The girls as well as the boys were divided into two sides. Each girl had her own pile of balls and was working for particular soldiers, and when a soldier fell wounded he would call out a girl's name, so that she could drag him away and dress his wounds as quickly as possible. I made weapons for Mike, and mine was the name he called. There was a keen alarm when the cry came, a wire zinging through your whole body, a fanatic feeling of devotion. When Mike was wounded he never opened his eyes. He lay limp and still while I pressed slimy large leaves to his forehead and throat and—pulling out his shirt—"to his pale tender stomach, with its sweet and vulnerable belly button.
同男孩子一样,女孩儿们也分成两队。每个女孩儿都有她自己的一堆球,并且为特定的士兵服务。当某个士兵受伤时,他将喊出某个特定女孩儿的名字,那么这个女孩便会把他拉走,然后以最快的速度帮他包扎伤口。我当然是帮迈克制造武器的,而当他受伤时所喊的女孩儿也是我。当他喊我的名字时,我会紧张万分,全身蹭地就像过了电似的,一种狂热的忠诚感油然而生。当迈克受伤的时候,他总是闭着双眼,无力地躺着,一动不动,我则把黏的大叶子拍在他的额头和喉咙上,还要撩起他的外衣,拍在他的白嫩的肚皮上,那上长着可爱而又没有任何保护的肚脐。
Nobody won. The game disintegrated, after a long while, in arguments and mass resurrections. We tried to get some of the clay off us, on the way home, by lying down flat in the river water. Our shorts and shirts were filthy and dripping.
没有胜利者。玩过一段时间,游戏就会在争执谁是胜者中结束。而刚刚在战争中阵亡的战士也都复活。在回家的路上,我们平躺在河水里,试着把身上的泥土冲掉。我们的外衣被弄得又脏又湿,一直滴着水。
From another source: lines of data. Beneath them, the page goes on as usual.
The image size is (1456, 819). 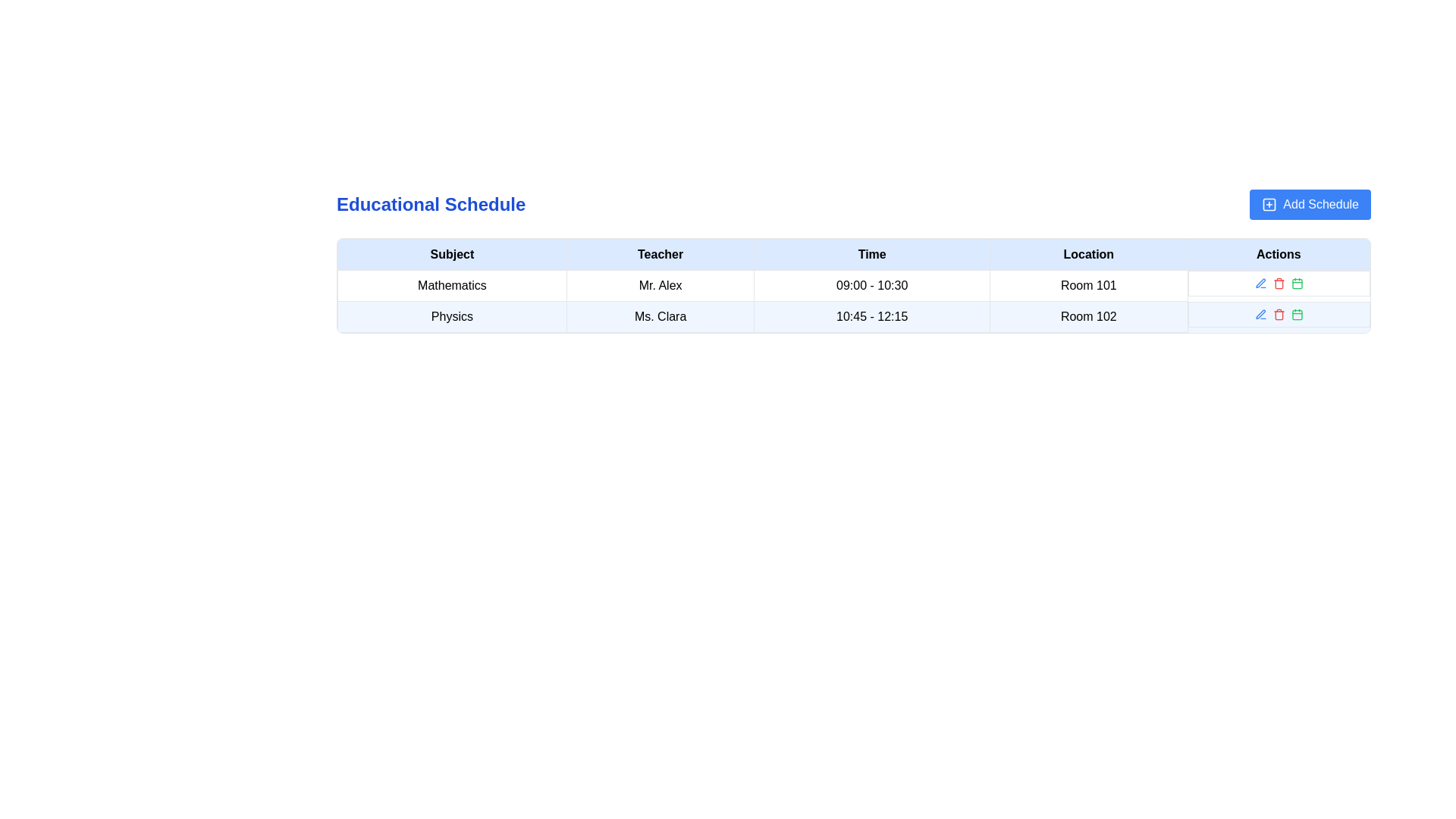 What do you see at coordinates (1260, 283) in the screenshot?
I see `the 'Edit' icon button located in the 'Actions' column of the data table for the 'Physics' row` at bounding box center [1260, 283].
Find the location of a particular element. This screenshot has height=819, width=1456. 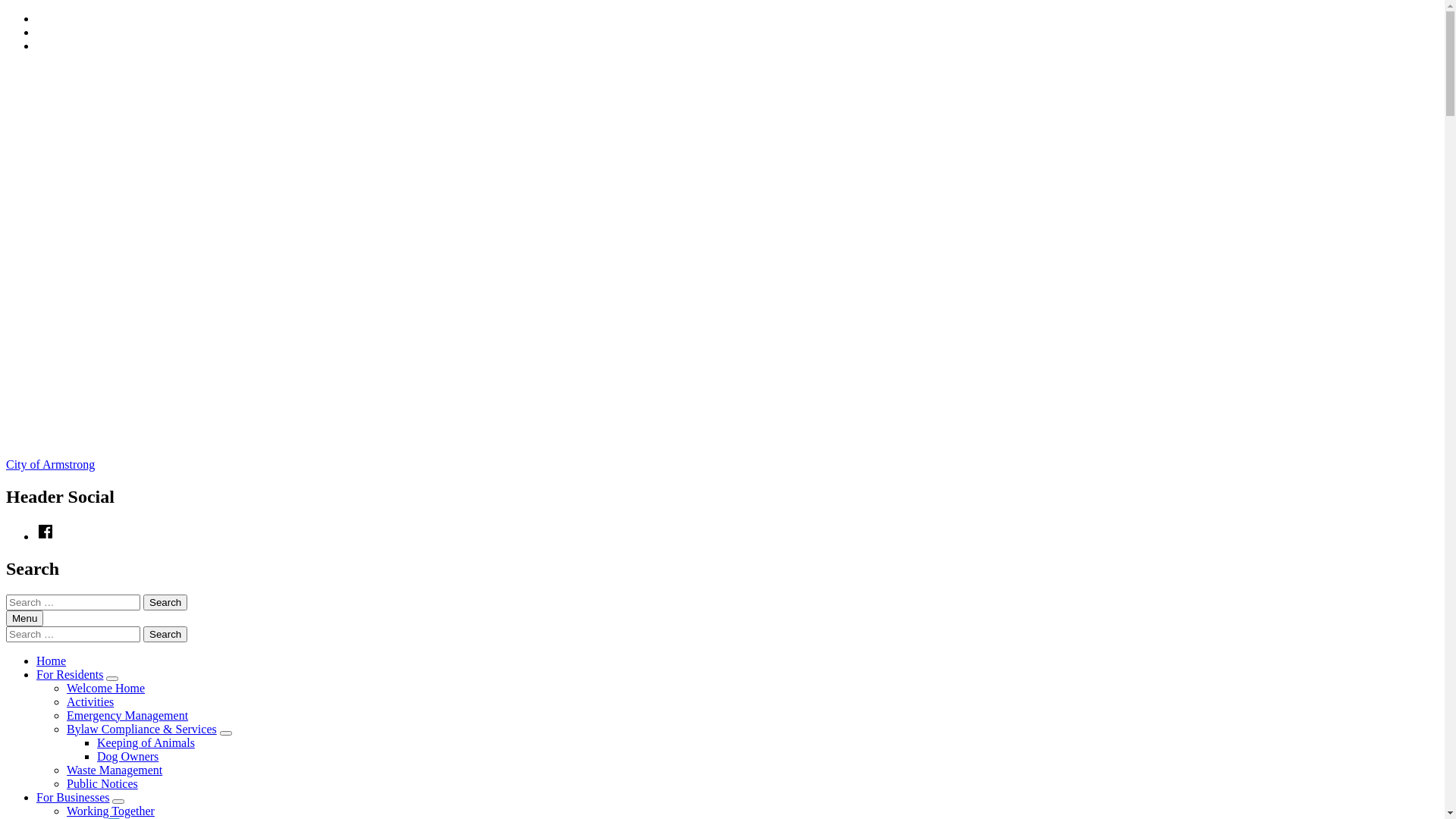

'Emergency Management' is located at coordinates (127, 715).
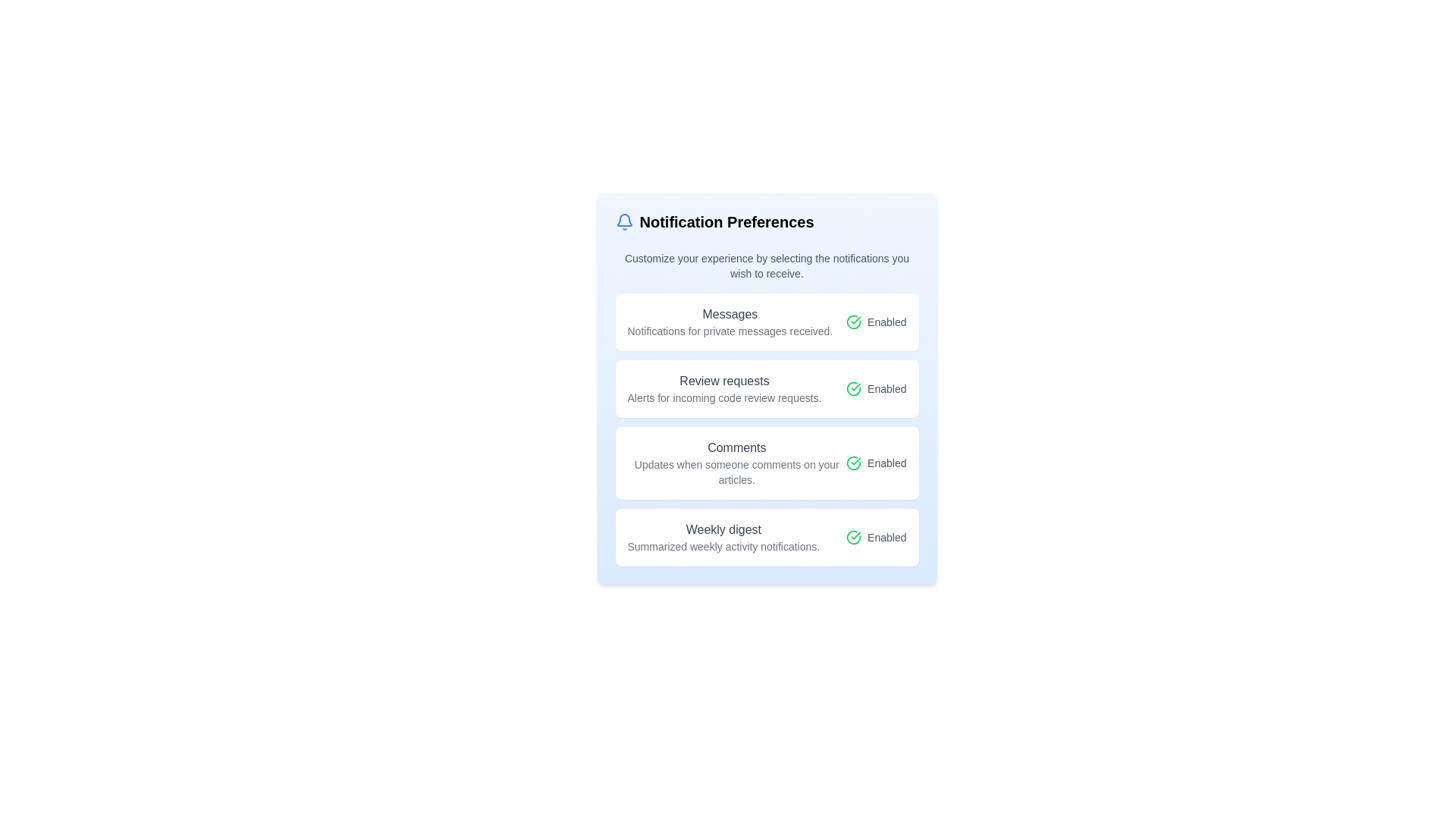 This screenshot has width=1456, height=819. Describe the element at coordinates (886, 537) in the screenshot. I see `the status indicator text label that shows the enabled state for the associated notification option, which is positioned to the right of a green check circle icon under the 'Weekly digest' preference` at that location.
One morning, of course, the job was all finished, the well capped, the pump reinstated, the fresh water marvelled at. And the truck did not come. There were two fewer chairs at the table for the noon meal. Mike and I had barely looked at each other during those meals. He liked to put ketchup on his bread. His father talked to my father, and the talk was mostly about wells, accidents, water tables. A serious man. All work, my father said. Yet he—Mike's father—ended nearly every speech with a laugh. The laugh had a lonely boom in it, as if he were still down the well.
一天早晨,工作全部完成,这是意料中的事。井上了盖子,水泵重新安装好了,大家对清新的井水赞叹不已。那辆卡车也没有来。中午吃饭时餐桌边少了两张椅子。回想以前我们吃饭时,迈克和我很少注视对方。他喜欢把番茄酱涂到面包上。迈克的父亲同我的父亲交谈,而内容大都关于掘井、事故以及地下水位。我父亲称他是一个严谨的人,他全心倾注于工作。迈克的父亲几乎每次说完话都会大笑。他的笑声深沉而孤独,带着回音,似乎还在井底干活一样。
It turned out that this job was the last one that the well-driller had to do in our part of the country. He had other jobs lined up elsewhere, and he wanted to get to them as soon as he could, while the good weather lasted. Living as he did, in the hotel, he could just pack up and be gone. And that was what he had done. I must have known that Mike would be leaving. Future absence I accepted—it was just that I had no idea, until Mike disappeared, of what absence could be like. How all my own territory would be altered, as if a landslide had gone through it and skimmed off all meaning except loss of Mike.
到头来,在我家干的这份活是这位掘井人在我们这片村上的最后一项活儿。其他地方还有很多活在等着他。所以他希望能趁着好天气,尽快赶到那去,像他这样住旅店的人,只需要收拾收拾行李就可以离开了,这也正是他所做的。我早就知道总有一天迈克将离开。我会接受他的离去,可直到迈克真的离开,我才理解他的离去意味着什么。我的世界发生了天翻地覆的变化,就像发生了山崩,除了迈克的离去,其余的所有记忆都被冲掉了。